● **Required work**: Please repeat the records beneath this task exactly as they appear, but skip the images.

++++ Input

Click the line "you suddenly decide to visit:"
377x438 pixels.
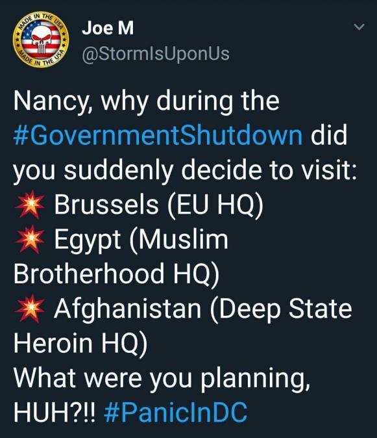[x=185, y=170]
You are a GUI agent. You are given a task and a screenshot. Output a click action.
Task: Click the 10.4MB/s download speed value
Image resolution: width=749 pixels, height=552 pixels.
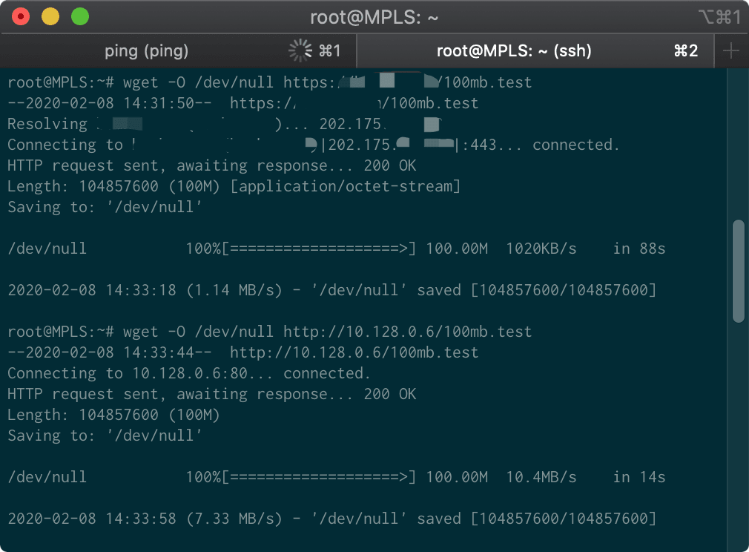(541, 477)
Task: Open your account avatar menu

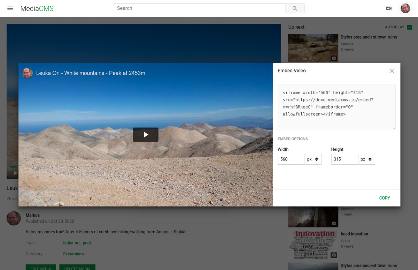Action: coord(405,8)
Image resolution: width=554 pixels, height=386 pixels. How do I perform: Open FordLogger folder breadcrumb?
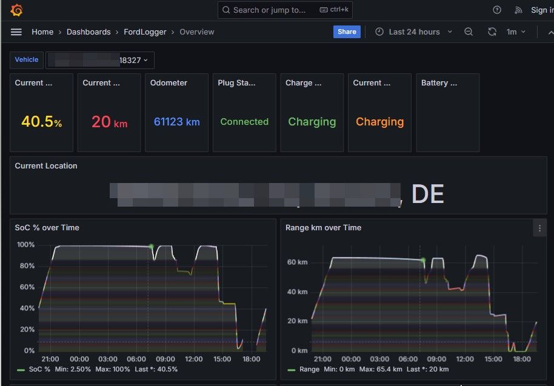tap(145, 32)
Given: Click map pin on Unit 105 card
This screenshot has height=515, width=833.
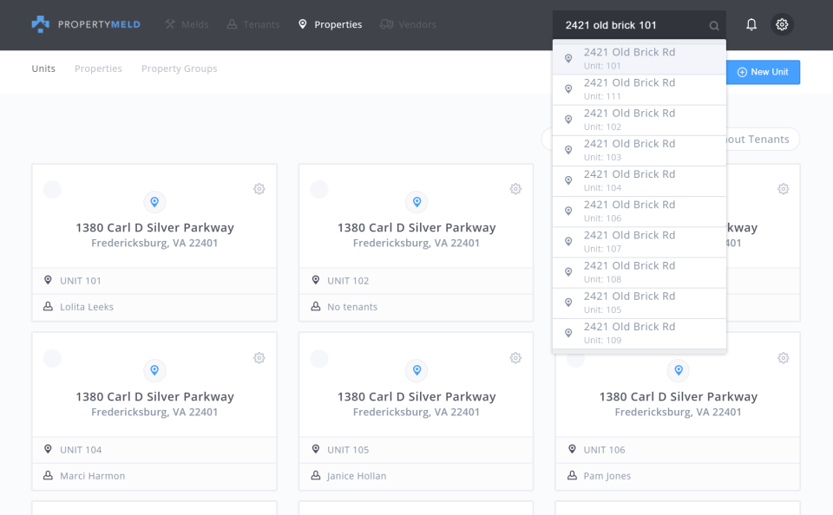Looking at the screenshot, I should (417, 371).
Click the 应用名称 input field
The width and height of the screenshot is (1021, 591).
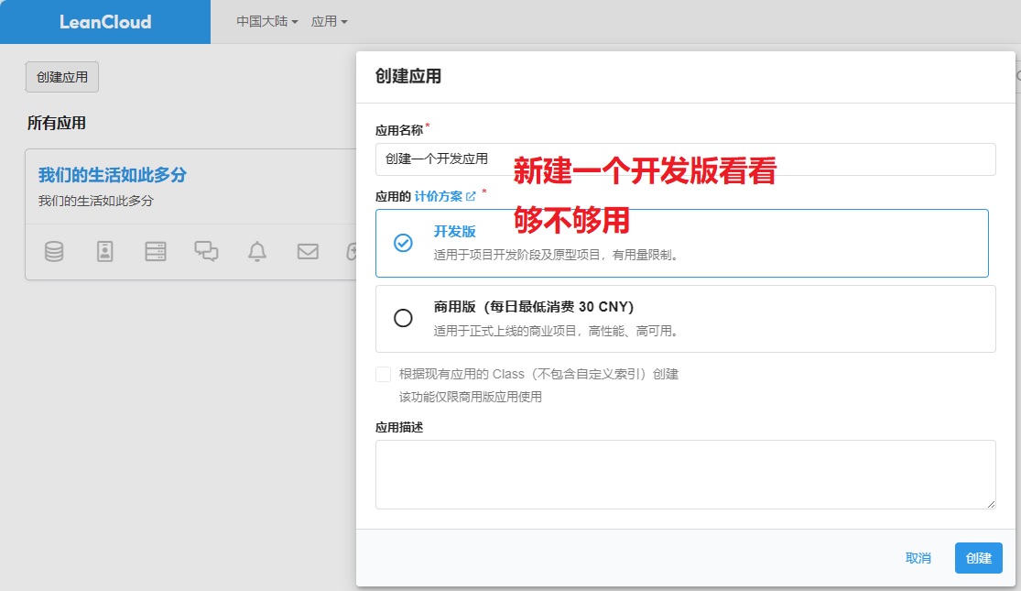(x=685, y=159)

++++++++

● **The answer**:
Click the line "you suddenly decide to visit:"
377x438 pixels.
[x=185, y=170]
You are a GUI agent. You are given a task and a screenshot. Output a click action.
Task: Click the 10.4MB/s download speed value
Image resolution: width=749 pixels, height=552 pixels.
(541, 477)
Task: Open your account avatar menu

Action: coord(405,8)
Image resolution: width=554 pixels, height=386 pixels. How do I perform: Open FordLogger folder breadcrumb?
tap(145, 32)
Given: Click map pin on Unit 105 card
This screenshot has height=515, width=833.
Looking at the screenshot, I should (417, 371).
Click the 应用名称 input field
The width and height of the screenshot is (1021, 591).
(x=685, y=159)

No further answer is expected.